Emma Wilhelmine Therese van Waldeck-Pyrmont (1858-1934)

 
English | Nederlands

EMMA Adelheid Emma Wilhelmine Therese prinses van Waldeck-Pyrmont (geb. Arolsen, Duitsland 2-8-1858 – gest. Den Haag 20-3-1934), door haar huwelijk koningin der Nederlanden en vanaf 1890 regentes. Dochter van Georg Victor vorst van Waldeck-Pyrmont (1831-1893), en Helene Wilhelmine Henriette Pauline Marianne prinses van Nassau-Weilburg (1831-1888). Emma trouwde op 7-1-1879 in Arolsen met Willem Alexander Paul Frederik Lodewijk, koning der Nederlanden, groothertog van Luxemburg en prins van Oranje-Nassau (1817-1890), sinds 1849 koning Willem III. Uit dit huwelijk werd 1 dochter geboren.
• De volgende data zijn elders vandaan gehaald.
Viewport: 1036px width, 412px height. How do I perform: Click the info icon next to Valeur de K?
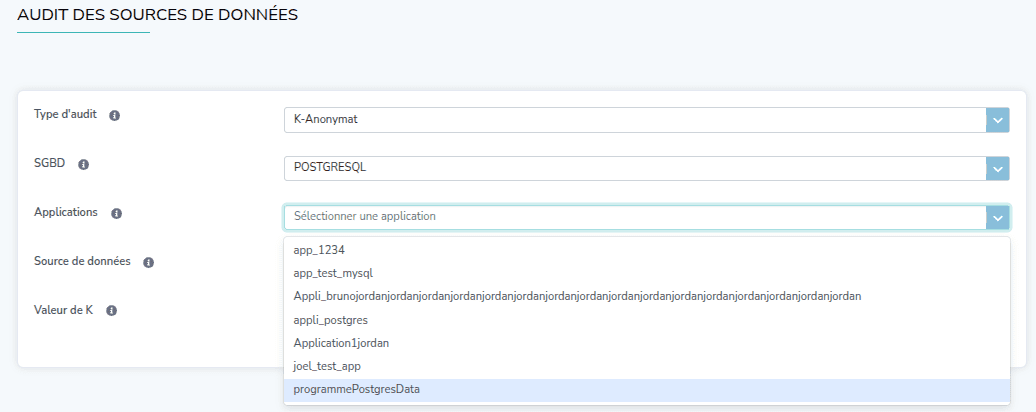112,311
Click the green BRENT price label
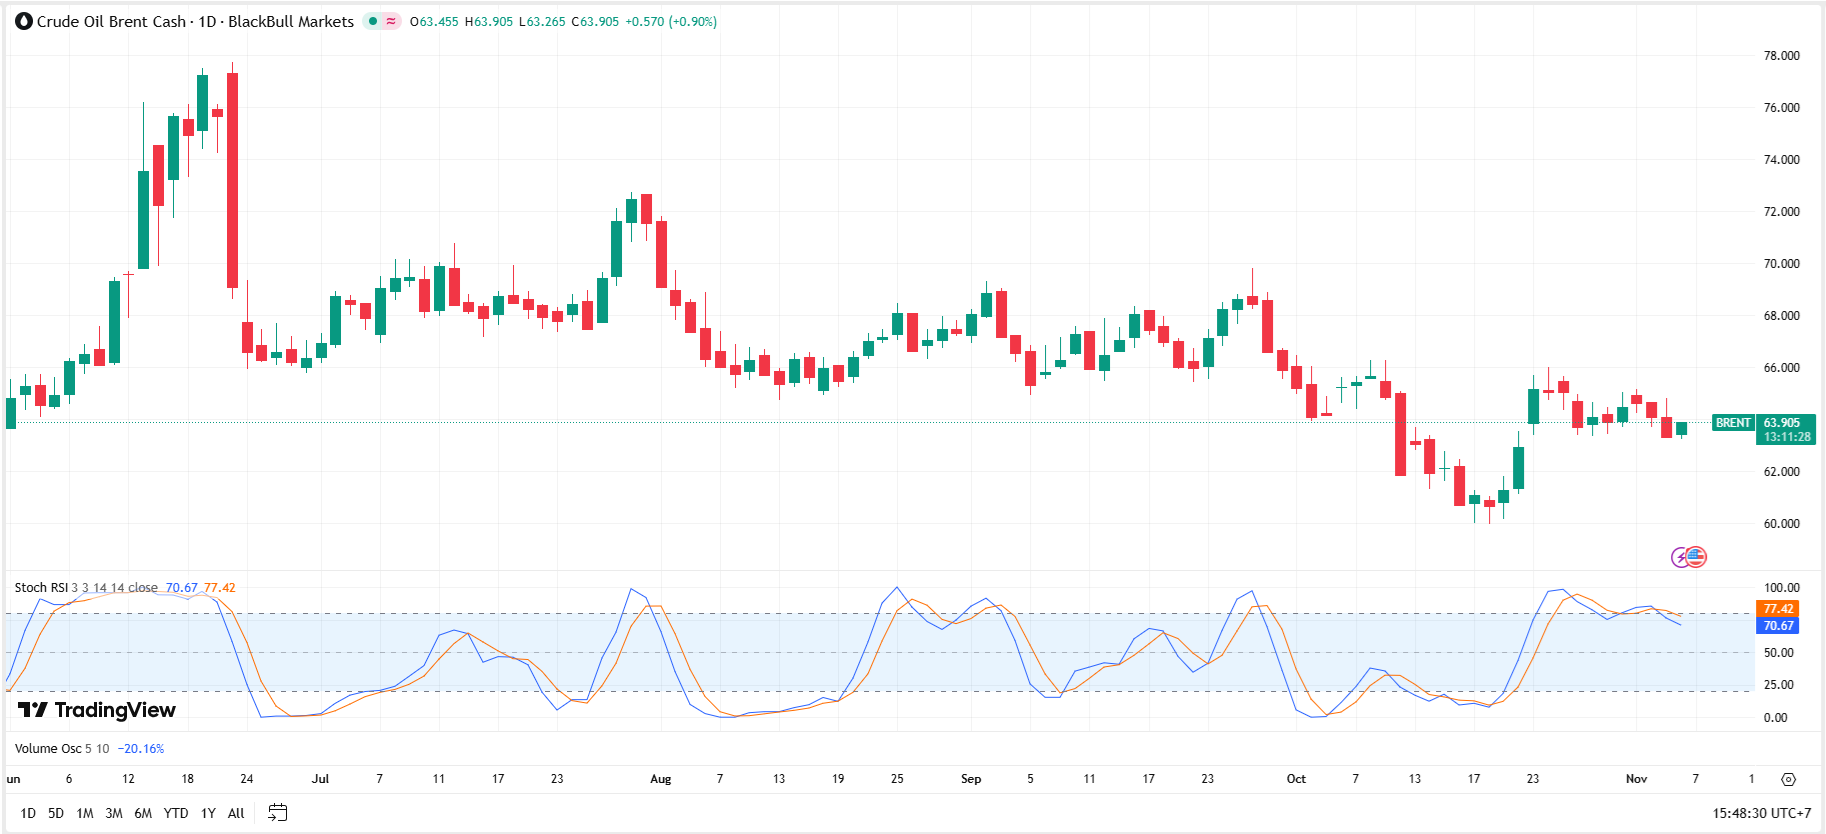This screenshot has width=1826, height=834. click(x=1733, y=423)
Emma was zowel via haar vader als moeder verwant aan de Nassaus. Ze groeide op in een gezin van acht kinderen -- ze had vijf zusters en twee broers. Onder toezicht van haar moeder ontving ze huisonderwijs. De strenge, veelzijdige opvoeding bracht haar plichtsbesef en zelfdiscipline bij, terwijl de kleine hofhouding van haar ouders tegelijk relatief gemoedelijke omgangsvormen kende. Door het liefdadigheidswerk van haar omgeving kreeg Emma belangstelling voor maatschappelijk werk en door de tuberculose van haar oudste zuster raakte ze geïnteresseerd in de moderne ziekenverpleging.

Op haar twintigste werd de innemende, tactvolle en nuchtere Emma door de Nederlandse koning Willem III – een 61-jarige weduwnaar – ten huwelijk gevraagd toen hij een bezoek bracht aan Pyrmont. Uit dynastieke overwegingen stapten de partijen heen over het standsverschil (haar familie was een weinig aanzienlijk Duits vorstenhuisje) en het leeftijdsverschil. In lijn van de dynastieke huwelijkspolitiek van haar ouders en een sterk, religieus getint plichtsbesef accepteerde Emma het huwelijksaanzoek. Nog tijdens de verlovingstijd werd ze onderricht in de Nederlandse taal en staatkundige verhoudingen. Na de bruiloft in januari 1879 in Bad Arolsen volgde ze haar gemaal naar Nederland.

Koningin-regentes

De eerste Nederlandse jaren van koningin Emma waren niet gemakkelijk. In het jaar van haar huwelijk overleden haar zwager Hendrik en haar stiefzoon Willem. Tot grote vreugde werd een jaar later (1880) Wilhelmina Helena Paulina Maria geboren. Toen stiefzoon Alexander in 1884 ook stierf, werd dit dochtertje van Emma kroonprinses. Het betekende dat Emma, in het geval haar man zou sterven vóór Wilhelmina’s volwassenheid, als regentes voor haar minderjarige dochter zou moeten aantreden. In deze jaren trok Willem III zich meer en meer terug uit het openbare leven, onder andere vanwege een nierkwaal. Emma trad op als toegewijde echtgenote en verpleegster.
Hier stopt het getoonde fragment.